Favre is certainly not the first athlete to flip-flop (twice) on saying farewell to his game. Pitcher Roger Clemens remains the reigning king of comebacks: he retired a total of three times, in 2003, 2006 and 2007. Lance Armstrong left cycling in 1996 to battle cancer but returned two years later, going on to win seven consecutive Tour de France titles.
Other sports stars have re-emerged to save a struggling franchise, like Michael Jordan, who proclaimed his 1995 return to the Chicago Bulls after a failed bid at pro baseball with a two-word press release: "I'm back." The deathless Rocky franchise aside, the "sweet science" seems to specialize in sequels: Muhammad Ali re-entered the ring three years after the New York State Boxing Commission revoked his license for his refusal to fight in Vietnam, while George Foreman, who quit boxing in 1974, became the oldest fighter to win a major heavyweight title 20 years later. And it's not just athletes: in 2006, Barbra Streisand fans nearly took their idol to court when the singer announced a series of farewell shows seven years after her last "last-ever" tour.
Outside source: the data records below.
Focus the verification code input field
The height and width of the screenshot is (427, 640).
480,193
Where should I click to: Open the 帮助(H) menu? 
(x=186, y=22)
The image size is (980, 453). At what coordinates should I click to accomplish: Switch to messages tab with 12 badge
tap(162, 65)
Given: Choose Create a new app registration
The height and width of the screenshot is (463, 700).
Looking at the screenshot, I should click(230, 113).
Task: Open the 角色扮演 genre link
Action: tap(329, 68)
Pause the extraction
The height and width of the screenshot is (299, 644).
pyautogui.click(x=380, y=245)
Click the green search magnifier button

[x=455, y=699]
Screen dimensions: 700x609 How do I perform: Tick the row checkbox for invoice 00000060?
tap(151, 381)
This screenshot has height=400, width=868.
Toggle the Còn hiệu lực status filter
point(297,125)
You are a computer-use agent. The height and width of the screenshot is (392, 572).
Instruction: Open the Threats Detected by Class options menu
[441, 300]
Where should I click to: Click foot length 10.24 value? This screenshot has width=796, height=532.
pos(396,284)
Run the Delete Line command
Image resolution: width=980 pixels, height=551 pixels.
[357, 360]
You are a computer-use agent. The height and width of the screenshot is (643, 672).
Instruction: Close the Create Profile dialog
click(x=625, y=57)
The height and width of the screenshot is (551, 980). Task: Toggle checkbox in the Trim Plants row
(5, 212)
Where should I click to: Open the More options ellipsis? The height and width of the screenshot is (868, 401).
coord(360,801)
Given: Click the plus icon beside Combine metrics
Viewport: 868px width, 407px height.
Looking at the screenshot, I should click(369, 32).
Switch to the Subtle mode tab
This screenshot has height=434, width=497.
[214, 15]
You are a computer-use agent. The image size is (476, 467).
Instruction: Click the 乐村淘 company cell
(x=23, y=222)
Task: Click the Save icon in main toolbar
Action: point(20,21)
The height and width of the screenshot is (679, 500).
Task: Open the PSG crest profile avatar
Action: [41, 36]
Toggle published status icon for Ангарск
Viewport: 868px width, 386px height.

Blame the homecomings on boredom, nostalgia or an indomitable drive to compete ("I got the itch," Favre reportedly told former teammate Al Harris during his first return, in 2008). But not all comebacks are success stories. Just ask Bjorn Borg, who left tennis in 1983 and un-retired in 1991, wooden racket in hand. He didn't win a single match that year. And Jordan was hardly magic during his brief stint with the Washington Wizards from 2001 to 2003, as injuries limited his playing time. Indeed, Favre's first comeback, with the New York Jets, fell apart down the stretch the Jets failed to make the playoffs, and Favre tore his biceps tendon. The Vikings took a bit of a flyer on Favre, who turns 40 on Oct. 10, but their trust has paid off with an undefeated start to the season and Favre's best performance of the year under the bright lights of Monday Night Football, no less. A start and revenge like that might be enough to keep this old veteran's second comeback one worth remembering.